## [Provided records]

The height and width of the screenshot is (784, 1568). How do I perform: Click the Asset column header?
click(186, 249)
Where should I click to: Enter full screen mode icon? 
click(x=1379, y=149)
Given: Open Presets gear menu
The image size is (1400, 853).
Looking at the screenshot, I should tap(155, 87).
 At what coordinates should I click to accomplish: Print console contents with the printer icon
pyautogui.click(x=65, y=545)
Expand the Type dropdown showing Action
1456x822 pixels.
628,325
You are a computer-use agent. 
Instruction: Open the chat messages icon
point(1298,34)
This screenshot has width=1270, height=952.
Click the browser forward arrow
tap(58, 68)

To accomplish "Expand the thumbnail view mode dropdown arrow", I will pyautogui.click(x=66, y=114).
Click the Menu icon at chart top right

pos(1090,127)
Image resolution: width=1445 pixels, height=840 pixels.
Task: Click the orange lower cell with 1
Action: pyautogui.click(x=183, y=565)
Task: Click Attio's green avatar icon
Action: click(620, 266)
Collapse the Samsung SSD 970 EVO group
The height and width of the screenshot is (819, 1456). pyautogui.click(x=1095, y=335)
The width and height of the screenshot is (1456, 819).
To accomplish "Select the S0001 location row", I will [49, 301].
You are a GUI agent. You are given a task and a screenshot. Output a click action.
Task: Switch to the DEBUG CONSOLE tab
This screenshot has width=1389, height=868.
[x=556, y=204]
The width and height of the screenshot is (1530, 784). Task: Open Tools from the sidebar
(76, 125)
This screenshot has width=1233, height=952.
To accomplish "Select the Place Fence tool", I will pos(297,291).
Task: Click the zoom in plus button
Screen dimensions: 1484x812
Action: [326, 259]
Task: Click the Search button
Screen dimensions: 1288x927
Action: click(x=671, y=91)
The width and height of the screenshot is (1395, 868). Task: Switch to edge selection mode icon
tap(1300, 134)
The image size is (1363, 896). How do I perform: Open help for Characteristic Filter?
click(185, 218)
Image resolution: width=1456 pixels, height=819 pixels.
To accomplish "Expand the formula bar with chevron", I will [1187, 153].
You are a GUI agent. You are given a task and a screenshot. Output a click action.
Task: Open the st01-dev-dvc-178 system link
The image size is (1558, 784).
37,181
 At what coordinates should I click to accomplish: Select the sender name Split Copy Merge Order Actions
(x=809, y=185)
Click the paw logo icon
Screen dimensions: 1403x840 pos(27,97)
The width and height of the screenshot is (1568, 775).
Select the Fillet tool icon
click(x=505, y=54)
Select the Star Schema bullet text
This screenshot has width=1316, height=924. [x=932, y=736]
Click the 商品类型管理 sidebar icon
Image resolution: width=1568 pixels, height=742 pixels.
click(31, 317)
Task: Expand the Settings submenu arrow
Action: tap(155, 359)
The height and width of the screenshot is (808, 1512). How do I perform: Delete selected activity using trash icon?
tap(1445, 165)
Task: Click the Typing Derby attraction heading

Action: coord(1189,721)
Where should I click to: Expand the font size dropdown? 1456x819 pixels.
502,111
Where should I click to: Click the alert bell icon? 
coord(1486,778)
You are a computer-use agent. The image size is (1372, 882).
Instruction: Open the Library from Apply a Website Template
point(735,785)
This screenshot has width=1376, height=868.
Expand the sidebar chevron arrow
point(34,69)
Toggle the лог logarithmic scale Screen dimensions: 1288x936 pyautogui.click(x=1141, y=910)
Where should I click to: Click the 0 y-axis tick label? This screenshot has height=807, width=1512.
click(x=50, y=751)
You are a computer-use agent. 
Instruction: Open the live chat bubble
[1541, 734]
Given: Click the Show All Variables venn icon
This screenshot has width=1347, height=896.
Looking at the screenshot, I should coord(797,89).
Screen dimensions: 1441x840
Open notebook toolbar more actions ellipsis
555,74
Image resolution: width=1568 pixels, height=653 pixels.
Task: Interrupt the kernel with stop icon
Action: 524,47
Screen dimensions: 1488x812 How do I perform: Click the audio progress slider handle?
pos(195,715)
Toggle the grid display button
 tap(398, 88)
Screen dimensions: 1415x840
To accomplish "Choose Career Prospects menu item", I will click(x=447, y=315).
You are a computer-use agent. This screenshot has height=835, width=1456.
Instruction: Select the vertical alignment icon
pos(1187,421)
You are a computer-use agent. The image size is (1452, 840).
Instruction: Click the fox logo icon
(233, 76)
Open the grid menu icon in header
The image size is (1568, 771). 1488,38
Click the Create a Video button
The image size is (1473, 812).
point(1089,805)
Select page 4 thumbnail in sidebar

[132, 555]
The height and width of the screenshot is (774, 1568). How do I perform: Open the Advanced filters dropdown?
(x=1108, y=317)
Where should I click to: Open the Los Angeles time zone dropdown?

## [Exercise aim]
Whenever the string "computer" turns up in a line above, copy that line out.

## [Result]
You are a computer-use agent. 
You are a computer-use agent. The image size is (1372, 882).
You are a computer-use agent. 
You are a computer-use agent. This screenshot has height=835, width=1456.
You are a computer-use agent. The image size is (1452, 840).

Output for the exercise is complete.